Acclaimed filmmaker Antonino D’Ambrosio’s dynamic social history chronicles a generation of artists & thinkers’ creative-response to the reactionary politics that now defines our culture. An exuberant mixed media collage incorporating art, music, animation, and performance, the film brings together 50 writers, playwrights, painters, poets, skateboarders, dancers, musicians, and rights advocates, each revealing that we can re-imagine the world we live in and take an active role in making that vision a reality. We sent Claire along to the UK premier to checkout the film. Her verdict – Feel-good doc with great interviews, but isn’t sure what it’s trying to document.

Check out her full review below.

As a series of interesting interviews with influential alt-rockers, rap artists, and counter culture examiners, the documentary Let Fury Have the Hour allows filmmaker Antonino D’Ambrosia the opportunity to chat with some remarkable people, including graffiti artist Shepard  Fairey, environmentalist Van Jones, and Public Enemy’s Chuck D.  Without a doubt it’s a sexy task to bring in popular artists who can discuss how change in political systems motivates their work.

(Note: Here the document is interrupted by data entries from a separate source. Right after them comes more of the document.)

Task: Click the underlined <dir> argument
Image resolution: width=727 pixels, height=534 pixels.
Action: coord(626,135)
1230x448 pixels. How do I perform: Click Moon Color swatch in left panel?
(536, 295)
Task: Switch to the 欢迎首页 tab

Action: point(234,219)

The film attempts to pinpoint a subversive cultural movement created by the interviewees in reaction to the political environment they grew up in in.  But the execution is overshadowed by a big imagination; focus, and thus persuasiveness, are lacking.

Without a formal framework, the logic suffers.  Why show propagandizing imagery from the 1950s and 60s if the point is to illustrate artistic developments of the 80s and 90s?  Reagan and Thatcher are assumed to be evil-doers purporting individualism, but no one has explained why this is a. evil, and has hence b. inspired a movement.

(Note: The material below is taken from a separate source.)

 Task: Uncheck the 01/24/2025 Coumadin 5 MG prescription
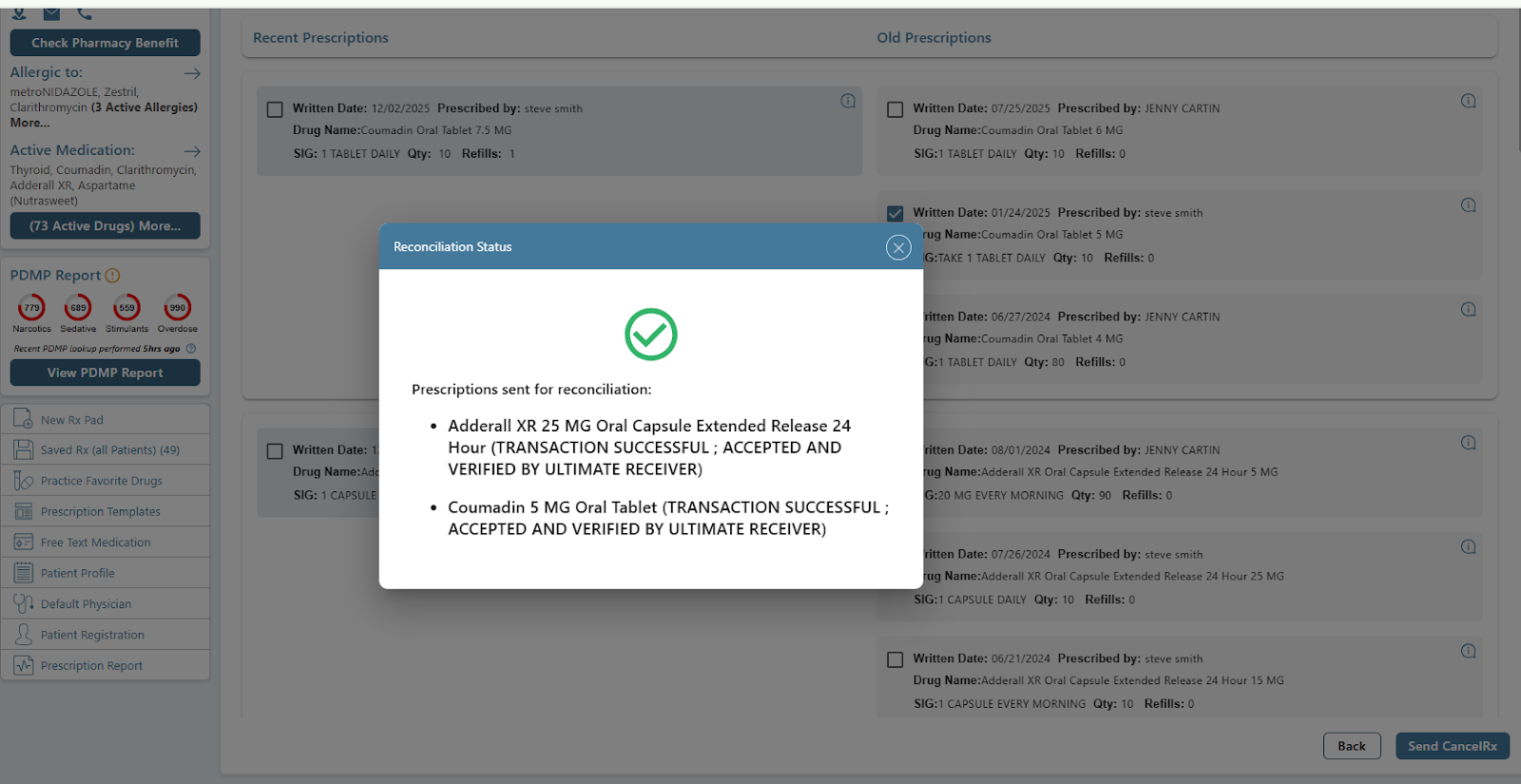point(895,214)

Might it have been more effective to hear economic concepts explained by an economist, rather than Tom Morello, Rage Against the Machine guitarist?  Possibly.  But then maybe the cool quotient would have suffered.   Perhaps what’s needed is greater historical distance to gain perspective.

While the interviews with these influential artists are individually attractive, what, exactly, is being documented remains unclear.